Records from a pointing dataset
— begin —

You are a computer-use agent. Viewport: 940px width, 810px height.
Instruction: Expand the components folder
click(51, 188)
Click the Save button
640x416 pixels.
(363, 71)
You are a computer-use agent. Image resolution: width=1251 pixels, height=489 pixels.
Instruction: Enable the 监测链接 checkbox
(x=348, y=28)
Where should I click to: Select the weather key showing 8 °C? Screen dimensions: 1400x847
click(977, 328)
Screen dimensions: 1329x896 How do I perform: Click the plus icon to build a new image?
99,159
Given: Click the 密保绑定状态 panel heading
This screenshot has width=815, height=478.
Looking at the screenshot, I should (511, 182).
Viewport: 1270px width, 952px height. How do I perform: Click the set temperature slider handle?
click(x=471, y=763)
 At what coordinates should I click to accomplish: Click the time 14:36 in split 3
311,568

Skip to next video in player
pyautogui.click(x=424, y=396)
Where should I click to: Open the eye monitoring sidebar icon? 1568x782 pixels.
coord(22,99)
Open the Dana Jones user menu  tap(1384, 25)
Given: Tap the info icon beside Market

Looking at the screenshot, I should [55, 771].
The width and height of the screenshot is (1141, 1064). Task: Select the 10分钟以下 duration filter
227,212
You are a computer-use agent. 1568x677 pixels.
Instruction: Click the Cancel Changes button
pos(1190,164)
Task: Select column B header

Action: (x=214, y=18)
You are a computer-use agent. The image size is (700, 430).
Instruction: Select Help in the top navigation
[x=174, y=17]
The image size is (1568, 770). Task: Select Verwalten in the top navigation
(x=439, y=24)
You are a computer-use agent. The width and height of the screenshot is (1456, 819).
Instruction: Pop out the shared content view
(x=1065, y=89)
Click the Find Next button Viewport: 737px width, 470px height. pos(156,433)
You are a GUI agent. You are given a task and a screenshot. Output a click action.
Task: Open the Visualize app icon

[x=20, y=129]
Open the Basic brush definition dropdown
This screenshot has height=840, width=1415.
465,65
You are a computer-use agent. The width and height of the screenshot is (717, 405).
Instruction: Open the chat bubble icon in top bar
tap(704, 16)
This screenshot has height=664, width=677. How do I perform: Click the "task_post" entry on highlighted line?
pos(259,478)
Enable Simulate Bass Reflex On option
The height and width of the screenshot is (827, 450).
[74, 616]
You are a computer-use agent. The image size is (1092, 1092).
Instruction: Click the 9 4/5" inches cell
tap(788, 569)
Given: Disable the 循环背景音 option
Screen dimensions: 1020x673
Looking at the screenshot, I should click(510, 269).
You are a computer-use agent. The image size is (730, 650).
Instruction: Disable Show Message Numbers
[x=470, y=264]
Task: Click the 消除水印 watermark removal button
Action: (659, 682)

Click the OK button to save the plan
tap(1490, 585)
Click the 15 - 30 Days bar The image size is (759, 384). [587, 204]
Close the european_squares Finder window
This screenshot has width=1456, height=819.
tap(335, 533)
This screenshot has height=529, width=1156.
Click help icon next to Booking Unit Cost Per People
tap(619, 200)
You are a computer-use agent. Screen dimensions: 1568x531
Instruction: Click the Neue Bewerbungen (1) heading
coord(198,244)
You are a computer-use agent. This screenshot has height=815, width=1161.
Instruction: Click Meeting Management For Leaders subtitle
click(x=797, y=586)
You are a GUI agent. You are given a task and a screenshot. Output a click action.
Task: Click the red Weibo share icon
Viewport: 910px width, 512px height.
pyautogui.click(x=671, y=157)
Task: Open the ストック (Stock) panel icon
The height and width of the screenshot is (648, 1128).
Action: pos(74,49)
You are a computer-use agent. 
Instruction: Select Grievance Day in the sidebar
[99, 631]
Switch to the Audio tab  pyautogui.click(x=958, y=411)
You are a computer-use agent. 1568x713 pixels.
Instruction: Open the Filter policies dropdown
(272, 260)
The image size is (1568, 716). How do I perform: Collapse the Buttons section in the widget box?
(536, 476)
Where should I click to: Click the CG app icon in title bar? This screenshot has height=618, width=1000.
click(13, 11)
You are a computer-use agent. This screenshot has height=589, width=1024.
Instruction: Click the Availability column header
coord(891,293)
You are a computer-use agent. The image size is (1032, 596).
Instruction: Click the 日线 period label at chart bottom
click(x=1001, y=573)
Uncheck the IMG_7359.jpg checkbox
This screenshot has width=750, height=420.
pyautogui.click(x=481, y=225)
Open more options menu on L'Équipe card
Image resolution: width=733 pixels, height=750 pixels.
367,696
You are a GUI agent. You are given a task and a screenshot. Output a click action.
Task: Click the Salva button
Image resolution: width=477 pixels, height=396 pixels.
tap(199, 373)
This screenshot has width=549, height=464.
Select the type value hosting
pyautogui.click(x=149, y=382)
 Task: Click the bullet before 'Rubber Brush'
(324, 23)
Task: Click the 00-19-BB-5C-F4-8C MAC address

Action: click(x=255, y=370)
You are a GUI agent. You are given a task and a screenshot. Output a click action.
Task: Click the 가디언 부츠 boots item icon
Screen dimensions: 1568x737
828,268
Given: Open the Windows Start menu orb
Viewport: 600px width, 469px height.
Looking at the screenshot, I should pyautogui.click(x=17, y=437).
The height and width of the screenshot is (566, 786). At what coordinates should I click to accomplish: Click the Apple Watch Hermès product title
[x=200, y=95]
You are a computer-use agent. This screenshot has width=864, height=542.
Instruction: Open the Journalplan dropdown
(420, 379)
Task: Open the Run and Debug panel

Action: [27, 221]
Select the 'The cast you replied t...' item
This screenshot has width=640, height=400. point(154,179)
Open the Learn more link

— end —

▶ [YOUR INSTRUCTIONS]: Reproduce every line of the material above word for word, keeping its original order.

▶ [EXERCISE OUTPUT]:
You are a computer-use agent. Viewport: 940px width, 810px height.
Instruction: Expand the components folder
click(51, 188)
Click the Save button
640x416 pixels.
(363, 71)
You are a computer-use agent. Image resolution: width=1251 pixels, height=489 pixels.
Instruction: Enable the 监测链接 checkbox
(x=348, y=28)
Where should I click to: Select the weather key showing 8 °C? Screen dimensions: 1400x847
click(977, 328)
Screen dimensions: 1329x896 How do I perform: Click the plus icon to build a new image?
99,159
Given: Click the 密保绑定状态 panel heading
This screenshot has width=815, height=478.
Looking at the screenshot, I should (511, 182).
Viewport: 1270px width, 952px height. How do I perform: Click the set temperature slider handle?
click(x=471, y=763)
 At what coordinates should I click to accomplish: Click the time 14:36 in split 3
311,568

Skip to next video in player
pyautogui.click(x=424, y=396)
Where should I click to: Open the eye monitoring sidebar icon? 1568x782 pixels.
coord(22,99)
Open the Dana Jones user menu  tap(1384, 25)
Given: Tap the info icon beside Market

Looking at the screenshot, I should [55, 771].
The width and height of the screenshot is (1141, 1064). Task: Select the 10分钟以下 duration filter
227,212
You are a computer-use agent. 1568x677 pixels.
Instruction: Click the Cancel Changes button
pos(1190,164)
Task: Select column B header

Action: (x=214, y=18)
You are a computer-use agent. The image size is (700, 430).
Instruction: Select Help in the top navigation
[x=174, y=17]
The image size is (1568, 770). Task: Select Verwalten in the top navigation
(x=439, y=24)
You are a computer-use agent. The width and height of the screenshot is (1456, 819).
Instruction: Pop out the shared content view
(x=1065, y=89)
Click the Find Next button Viewport: 737px width, 470px height. pos(156,433)
You are a GUI agent. You are given a task and a screenshot. Output a click action.
Task: Open the Visualize app icon

[x=20, y=129]
Open the Basic brush definition dropdown
This screenshot has height=840, width=1415.
465,65
You are a computer-use agent. The width and height of the screenshot is (717, 405).
Instruction: Open the chat bubble icon in top bar
tap(704, 16)
This screenshot has height=664, width=677. How do I perform: Click the "task_post" entry on highlighted line?
pos(259,478)
Enable Simulate Bass Reflex On option
The height and width of the screenshot is (827, 450).
[74, 616]
You are a computer-use agent. The image size is (1092, 1092).
Instruction: Click the 9 4/5" inches cell
tap(788, 569)
Given: Disable the 循环背景音 option
Screen dimensions: 1020x673
Looking at the screenshot, I should click(510, 269).
You are a computer-use agent. The image size is (730, 650).
Instruction: Disable Show Message Numbers
[x=470, y=264]
Task: Click the 消除水印 watermark removal button
Action: (659, 682)

Click the OK button to save the plan
tap(1490, 585)
Click the 15 - 30 Days bar The image size is (759, 384). [587, 204]
Close the european_squares Finder window
This screenshot has width=1456, height=819.
tap(335, 533)
This screenshot has height=529, width=1156.
Click help icon next to Booking Unit Cost Per People
tap(619, 200)
You are a computer-use agent. Screen dimensions: 1568x531
Instruction: Click the Neue Bewerbungen (1) heading
coord(198,244)
You are a computer-use agent. This screenshot has height=815, width=1161.
Instruction: Click Meeting Management For Leaders subtitle
click(x=797, y=586)
You are a GUI agent. You are given a task and a screenshot. Output a click action.
Task: Click the red Weibo share icon
Viewport: 910px width, 512px height.
pyautogui.click(x=671, y=157)
Task: Open the ストック (Stock) panel icon
The height and width of the screenshot is (648, 1128).
Action: pos(74,49)
You are a computer-use agent. 
Instruction: Select Grievance Day in the sidebar
[99, 631]
Switch to the Audio tab  pyautogui.click(x=958, y=411)
You are a computer-use agent. 1568x713 pixels.
Instruction: Open the Filter policies dropdown
(272, 260)
The image size is (1568, 716). How do I perform: Collapse the Buttons section in the widget box?
(536, 476)
Where should I click to: Click the CG app icon in title bar? This screenshot has height=618, width=1000.
click(13, 11)
You are a computer-use agent. This screenshot has height=589, width=1024.
Instruction: Click the Availability column header
coord(891,293)
You are a computer-use agent. The image size is (1032, 596).
Instruction: Click the 日线 period label at chart bottom
click(x=1001, y=573)
Uncheck the IMG_7359.jpg checkbox
This screenshot has width=750, height=420.
pyautogui.click(x=481, y=225)
Open more options menu on L'Équipe card
Image resolution: width=733 pixels, height=750 pixels.
367,696
You are a GUI agent. You are given a task and a screenshot. Output a click action.
Task: Click the Salva button
Image resolution: width=477 pixels, height=396 pixels.
tap(199, 373)
This screenshot has width=549, height=464.
Select the type value hosting
pyautogui.click(x=149, y=382)
 Task: Click the bullet before 'Rubber Brush'
(324, 23)
Task: Click the 00-19-BB-5C-F4-8C MAC address

Action: click(x=255, y=370)
You are a GUI agent. You are given a task and a screenshot. Output a click action.
Task: Click the 가디언 부츠 boots item icon
Screen dimensions: 1568x737
828,268
Given: Open the Windows Start menu orb
Viewport: 600px width, 469px height.
Looking at the screenshot, I should pyautogui.click(x=17, y=437).
The height and width of the screenshot is (566, 786). At what coordinates should I click to accomplish: Click the Apple Watch Hermès product title
[x=200, y=95]
You are a computer-use agent. This screenshot has width=864, height=542.
Instruction: Open the Journalplan dropdown
(420, 379)
Task: Open the Run and Debug panel

Action: [27, 221]
Select the 'The cast you replied t...' item
This screenshot has width=640, height=400. point(154,179)
Open the Learn more link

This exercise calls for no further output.